A more useful tool for determining your working capital needs is the operating cycle. The operating cycle analyzes the inventory, accounts receivable and accounts payable cycles in terms of days. In other words, accounts receivable are analyzed by the average number of days it takes to get an account. Inventory is observed by the average number of days it takes to turn over the sale of a product. Accounts payable are analyzed by the average number of days it takes to pay a supplier invoice.
Most businesses cannot finance the operating cycle (accounts receivable days + inventory days) with accounts payable financing alone. However, working capital financing is needed. This shortfall is typically covered by the net profits generated internally or by externally borrowed funds or by a combination of the two.
Most businesses need short-term working capital at some point in their operations. For instance, retailers must find working capital to fund seasonal inventory buildup between September and November for sales during Christmas. But even a business that is not seasonal experiences peak months when orders are unusually high. This creates a need for working capital to fund the resulting inventory and accounts receivable buildup.
Some small businesses have enough cash reserves to fund seasonal working capital needs.
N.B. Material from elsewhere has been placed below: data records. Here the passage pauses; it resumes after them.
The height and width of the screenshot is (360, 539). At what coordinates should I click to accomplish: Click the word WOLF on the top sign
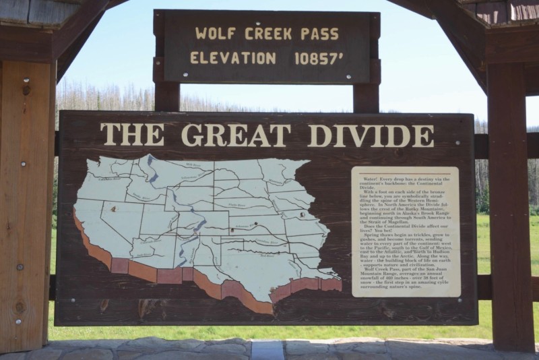[x=214, y=33]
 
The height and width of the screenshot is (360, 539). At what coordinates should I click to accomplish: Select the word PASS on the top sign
[x=323, y=33]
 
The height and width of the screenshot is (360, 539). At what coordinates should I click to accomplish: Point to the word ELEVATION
[x=233, y=58]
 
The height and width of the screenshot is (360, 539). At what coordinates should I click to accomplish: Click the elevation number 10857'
[x=319, y=58]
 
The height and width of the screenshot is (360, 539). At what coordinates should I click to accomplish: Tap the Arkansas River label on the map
[x=245, y=230]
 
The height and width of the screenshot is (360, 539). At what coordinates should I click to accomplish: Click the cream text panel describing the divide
[x=405, y=231]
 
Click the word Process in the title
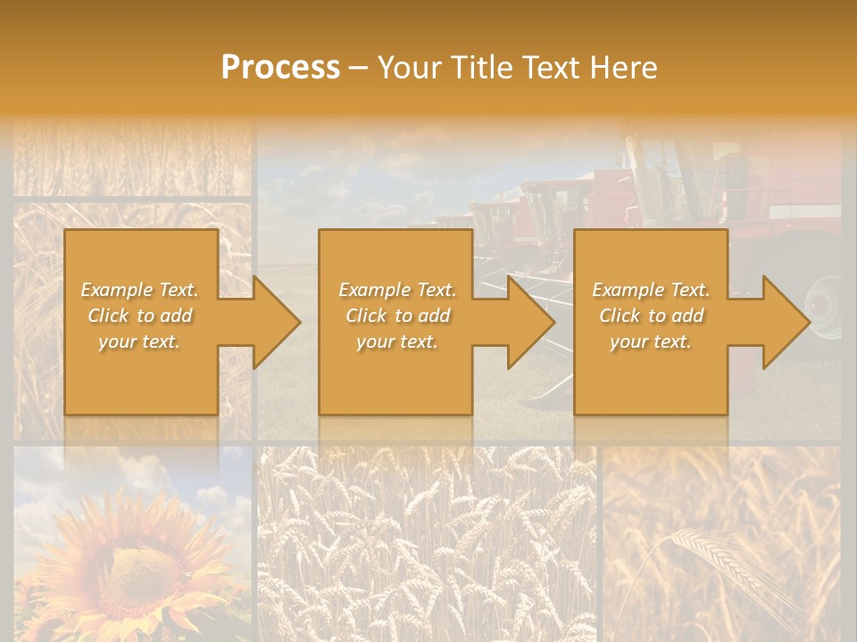[x=280, y=68]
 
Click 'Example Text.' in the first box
[x=139, y=290]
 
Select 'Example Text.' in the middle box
[x=397, y=290]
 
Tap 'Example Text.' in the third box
[x=651, y=290]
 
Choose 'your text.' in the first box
[x=139, y=342]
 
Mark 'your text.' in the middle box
[x=397, y=342]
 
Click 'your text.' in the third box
[x=651, y=342]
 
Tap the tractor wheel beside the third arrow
[x=827, y=308]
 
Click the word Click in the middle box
[x=365, y=316]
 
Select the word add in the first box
[x=176, y=316]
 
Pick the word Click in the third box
[x=619, y=316]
However, this is very rare for a new company. If your new venture needs for short-term working capital during its first few years of operation, you will have multiple sources of funding. The important thing is to plan ahead. If you get caught off guard, you might miss out on the one large order that could put your business over the hump.
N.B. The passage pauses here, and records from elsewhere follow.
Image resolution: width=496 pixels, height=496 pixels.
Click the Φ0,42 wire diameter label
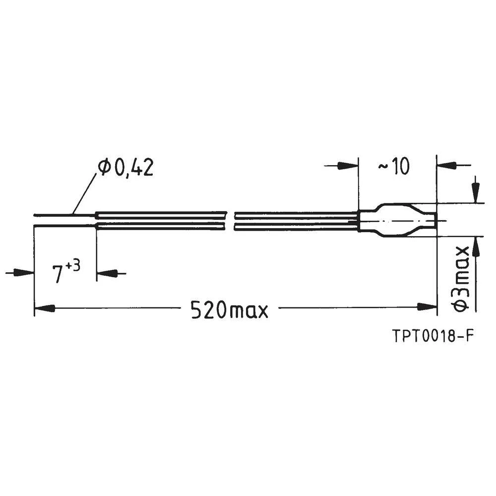click(125, 168)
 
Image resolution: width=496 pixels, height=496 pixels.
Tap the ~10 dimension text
click(394, 167)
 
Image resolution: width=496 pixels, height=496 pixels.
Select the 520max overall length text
click(229, 310)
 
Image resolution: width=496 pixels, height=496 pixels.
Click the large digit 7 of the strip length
click(59, 274)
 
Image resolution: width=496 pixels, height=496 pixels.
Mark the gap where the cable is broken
click(229, 221)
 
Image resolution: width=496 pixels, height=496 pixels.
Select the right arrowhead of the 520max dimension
click(427, 307)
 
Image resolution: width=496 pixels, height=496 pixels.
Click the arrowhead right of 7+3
click(106, 273)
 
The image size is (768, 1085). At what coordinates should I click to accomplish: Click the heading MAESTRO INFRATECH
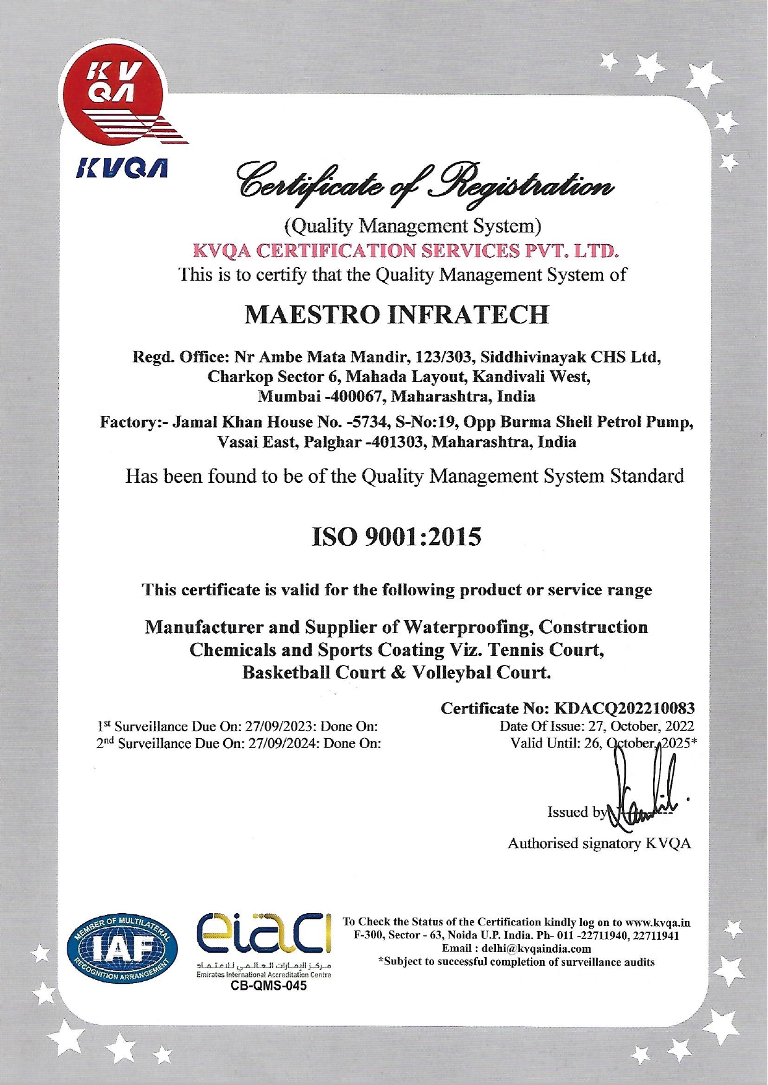396,315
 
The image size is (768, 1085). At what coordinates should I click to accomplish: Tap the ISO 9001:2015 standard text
396,537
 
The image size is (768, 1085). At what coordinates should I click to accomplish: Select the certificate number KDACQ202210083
625,708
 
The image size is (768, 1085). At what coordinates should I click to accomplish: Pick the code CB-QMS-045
268,986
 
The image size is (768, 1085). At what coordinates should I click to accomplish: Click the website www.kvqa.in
658,922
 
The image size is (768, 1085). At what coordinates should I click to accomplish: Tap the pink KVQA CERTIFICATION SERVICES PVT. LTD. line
406,251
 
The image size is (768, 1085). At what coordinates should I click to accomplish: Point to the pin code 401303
396,443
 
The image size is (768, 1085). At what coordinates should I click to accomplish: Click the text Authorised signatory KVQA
599,843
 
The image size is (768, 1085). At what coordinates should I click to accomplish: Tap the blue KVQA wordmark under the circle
121,167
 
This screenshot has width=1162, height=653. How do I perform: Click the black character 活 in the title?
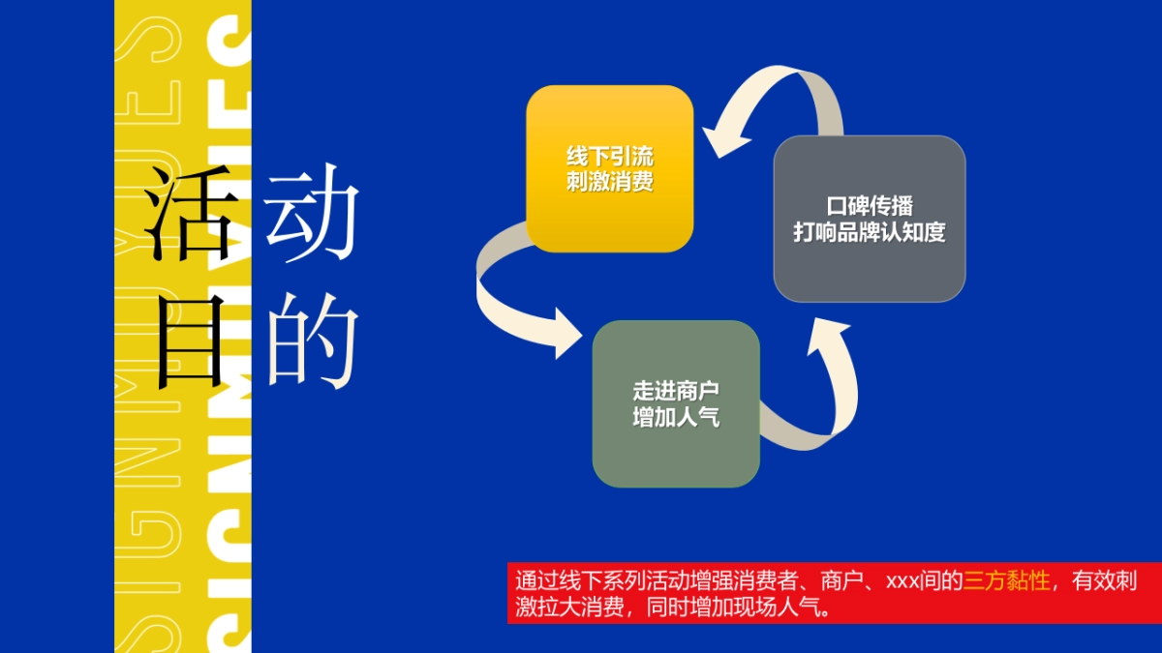coord(189,215)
Here are the five sources of short-term working capital financing:
- Equity. If your business is in its first year of operation and has not yet become profitable, then you might have to rely on equity funds for short-term working capital necessities. These funds might be inserted from your own personal resources or from a family member, a friend or a third-party investor.
- Trade creditors. If you have a particularly good relationship established with your trade creditors, you might be able to ask for their help in providing short-term working capital. If you have paid on time in the past, a trade creditor may be content to extend terms to enable you to meet a big order. For instance, if you receive a big order that you can complete, ship out and collect at the end of 60 days, you could obtain 60-day terms from your supplier if 30-day terms are normally given. The trade creditor will want evidence of the order and may want to file a lien on it as security, but if it enables you to proceed.
- Factoring. Factoring is another resource for short-term working capital financing. Once you have filled an order, a company buys your account receivable and then handles the collection. This type of financing is more expensive than conventional bank financing but is often used by new businesses.
- Line of credit. Lines of credit are not often given by banks to new businesses. However, if your new business is well-capitalized by equity and you have good collateral, your business might qualify. A line of credit allows you to borrow funds for short-term needs when they occur. The funds are paid once you collect the accounts receivable that resulted from the short-term sales peak. Lines of credit normally are made for one year at a time and are expected to be paid off for 30 to 60 consecutive days sometime during the year to ensure that the funds are used for short-term needs only.
- Short-term loan. While your new business may not qualify for a line of credit from a bank, you might have success in obtaining a one-time short-term loan (less than a year) to finance your temporary working capital needs. If you have established a relationship with a banker, he or she might be willing to provide a short-term note for one order or for a seasonal inventory and/or accounts receivable buildup.
In addition to analyzing the average number of days it takes to make a product (inventory days) and collect on an account vs. the number of days financed by accounts payable, the operating cycle analysis provides one other important analysis.
You can see that working capital has a direct impact on cash flow in a business. Since cash flow is the name of the game for all business owners, a good understanding of working capital is imperative to making any venture successful.